At last she spoke. “What Dr Elbaum says is logical, very logical. Now, I was first drawn into this. somewhat clandestine project here, purely because I might learn something which might lead to some explanation of the irregularly regular appearances of exsanguinated rats. I was skeptical. Perhaps more than I need have been. There are some weird and wonderful things about rats. Don’t let me go on for too long, it’s more than a discipline, it’s an obsession. But have you ever heard of a Rat King? I see few of you have. I refer you to my work called ‘Tail-Tied kings’. Well, it’s not a king of the rats, not an individual rat but a group of rats. This. King. Oh, from time to time there have been found, in Europe, in America, a number of rats of both sexes which are bound together by, literally, their tails being tied together. No string or cord, just the tails themselves. I long ago ruled out hoaxes; for one thing they have been found in places ordinarily inaccessible to humans, found when buildings are being demolished, for example. Now what has caused this phenomenon?”

Dr Isabelle Crokeshank paused and drank water. No one moved. “Well now, how, for example, did they live? Obtain food? Water? Evidently this was brought by mouth by other rats. The only theory ever really seriously considered was that other rats had selected them as a sort of gene pool, breeding pool, while they were very young, and by tooth and claw and paw had made those knots. The matter certainly remains not proven. During the course of this conference a notion came to me. It is only a notion. Is it possible, I have asked myself, that this. your. the Boss in the Wall? The Paper-Man? Is that what made them? Could those. oh. dare I borrow from another legend a term, the un-dead ? Could they have tied the rats’ tails together? Taken young rats and done that? Leaving up to the rat-groups the perhaps instinctively-performed job of bringing food, perhaps food dipped in water?

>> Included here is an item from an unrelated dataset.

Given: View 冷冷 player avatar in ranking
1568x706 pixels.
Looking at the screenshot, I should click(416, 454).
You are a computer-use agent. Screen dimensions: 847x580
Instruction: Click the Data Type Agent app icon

“So that when and if the Boss in the Wall wanted a rat… it had only to go and get one.?”

Perhaps the silence shuddered. No one offered an answer. No one said a word or made another sound. For a while.

Dr. Elbaum looked at his watch. Then he said, “It’s two o’clock. I believe that Dr Dave Branch and Dr Ed Bagnell — Boys.?”

They nodded. Got up. Bagnell set up a screen while Branch got the projector ready. Branch’s narrow face was usually grave. Now it was somber. “All right,” he said, nodding. Bagnell turned out the lights. Branch said, “We are about to show a photograph of perhaps the only intact Boss in the Wall — oh, I don’t know why I prefer that name — or Paper- Man. Not a head alone. It’s even less of a pretty sight, so all those suspecting they may be faint of heart may leave.”